By the middle of the 1870s, the lighthearted, comic and usually satirical stage works of Jacques Offenbach (1819-80) no longer reigned unchallenged on the stages of France, Vienna and elsewhere. Johann Strauss emerged as the principal contender to the Frenchman's supremacy, following the stupendous success of his operetta Die Fledermaus (1874) and, together with Franz von Suppé (1819-95), Johann established the foundations of a specifically Viennese school of operetta. Perhaps because the triumph of Die Fledermaus gave him the confidence that he might actually trounce Offenbach on the latter's own "territory", Johann willingly agreed to a revised version of his first operetta, Indigo und die vierzig Räuber (1871), being staged at the Théâtre de la Renaissance in Paris. With a new book by Adolphe Jaime (1824-1901) and Victor Wilder (1835-92) and various musical interpolations, La Reine Indigo (Queen Indigo) opened on 27 April 1875. The eponymous title role was taken by Zulma Bouffar (1841-1909), Offenbach's favourite soubrette.
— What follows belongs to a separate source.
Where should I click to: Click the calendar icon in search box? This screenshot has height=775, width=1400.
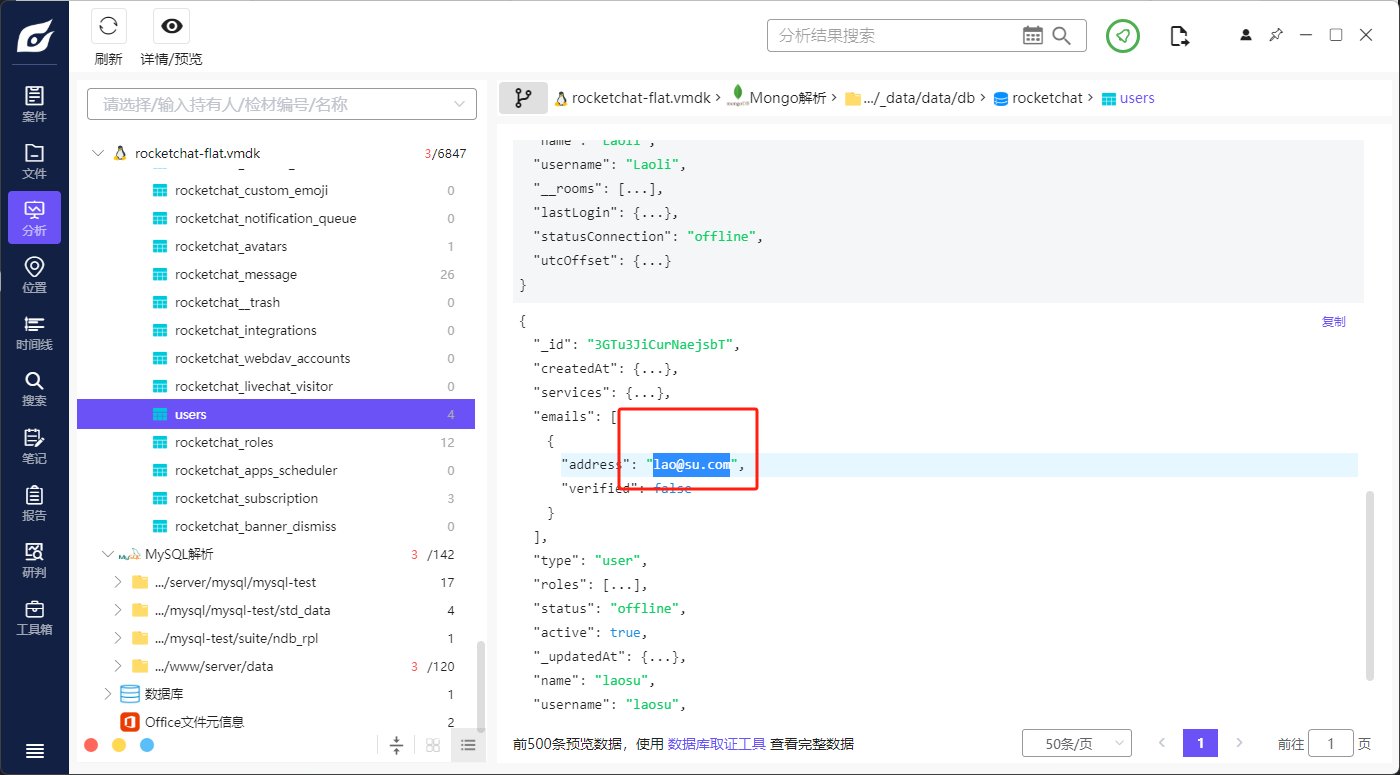(x=1033, y=36)
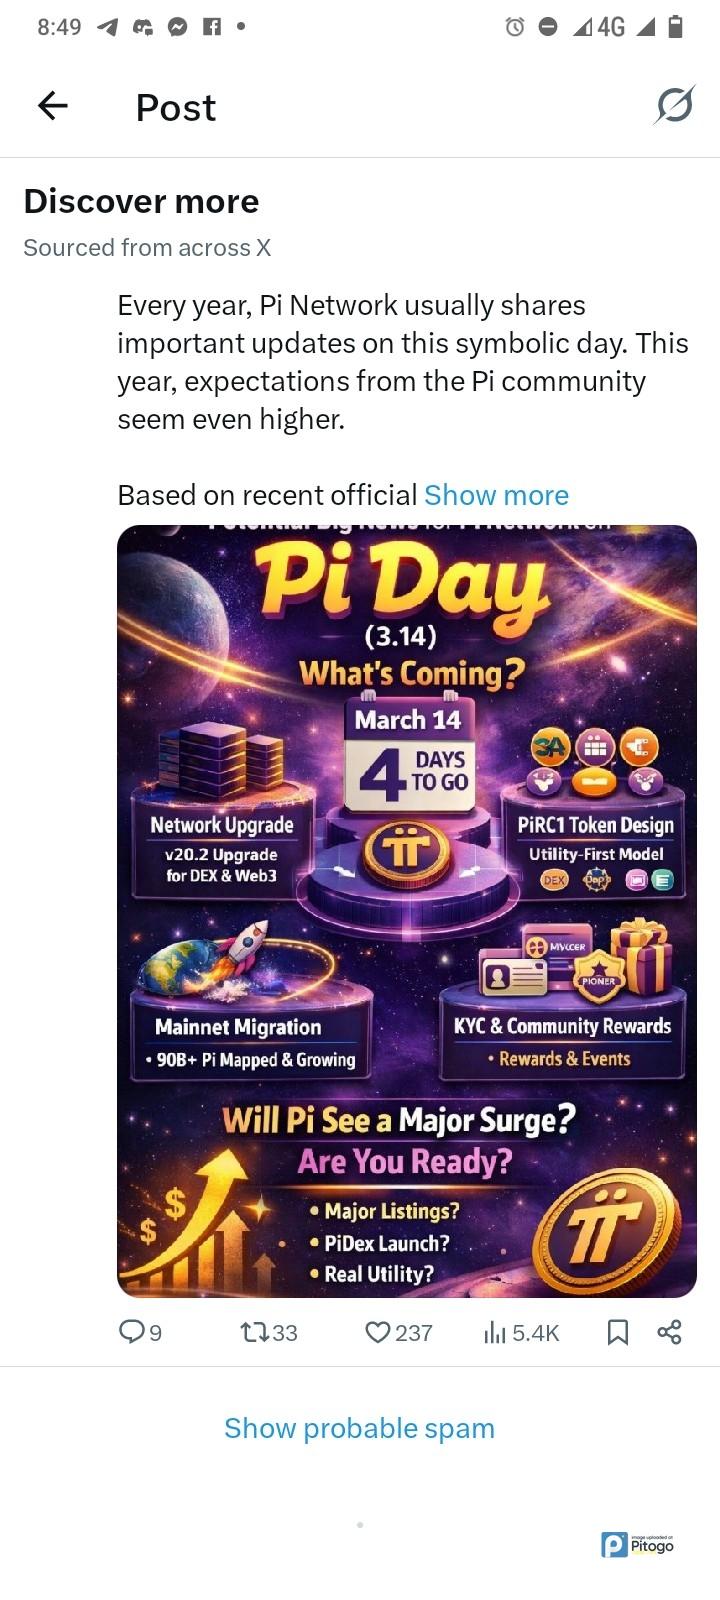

Undoubtedly prompted by the considerable success enjoyed by La Reine Indigo, Johann conceived the idea to compose a genuine 'French operetta' for the Viennese stage. Because the Theater an der Wien, after much speculation, had finally gone bankrupt (it remained closed from mid May to early September 1875), the director of the rival Carl-Theater, Franz Jauner (1832-1900) - apparently after clandestine negotiations with Strauss's wife, Jetty - seized his opportunity to secure Johann Strauss for his own theatre. It is evident that the widely-reported financial instability of the Theater an der Wien had led the astute Jetty to contact Jauner, and in her letter of 15 November 1875 she was able to inform Jacques Heugel (1815-83), the publisher of Strauss's works in Paris: "Director Jauner has bought an opera text from Wilder and Delacour, which Jean [= Johann] is composing for the Carltheater. The subject is very witty and the verses are such that Jean won't put them down. He has already set a quarter of the operetta, which Wilder will revise. Now, he would prefer if it [= the operetta] were to be first performed in Paris, and that is what Jauner would like too; eight days later one could perform the work in Vienna".
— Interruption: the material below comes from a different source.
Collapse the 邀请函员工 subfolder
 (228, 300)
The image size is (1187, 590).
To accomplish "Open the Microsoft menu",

In truth, the libretto submitted in French by Victor Wilder and Alfred Delacour (real name: Alfred Charlemagne Lartigue, 1815-83) had to be skillfully revised and translated by the actor Carl Treumann (1824-77) before the operetta - eventually entitled Prinz Methusalem - could reach production. This shortcoming did not, however, prevent Strauss from making headway with the composition, even though he himself spoke no French and presumably had to rely heavily on Jetty's knowledge of the language. On 18 November 1876 the Fremden-Blatt reported that Strauss had handed over the score of Methusalem (as the operetta was then still called) to the management of the Carl-Theater, and that the first performance was set for 5 January 1877.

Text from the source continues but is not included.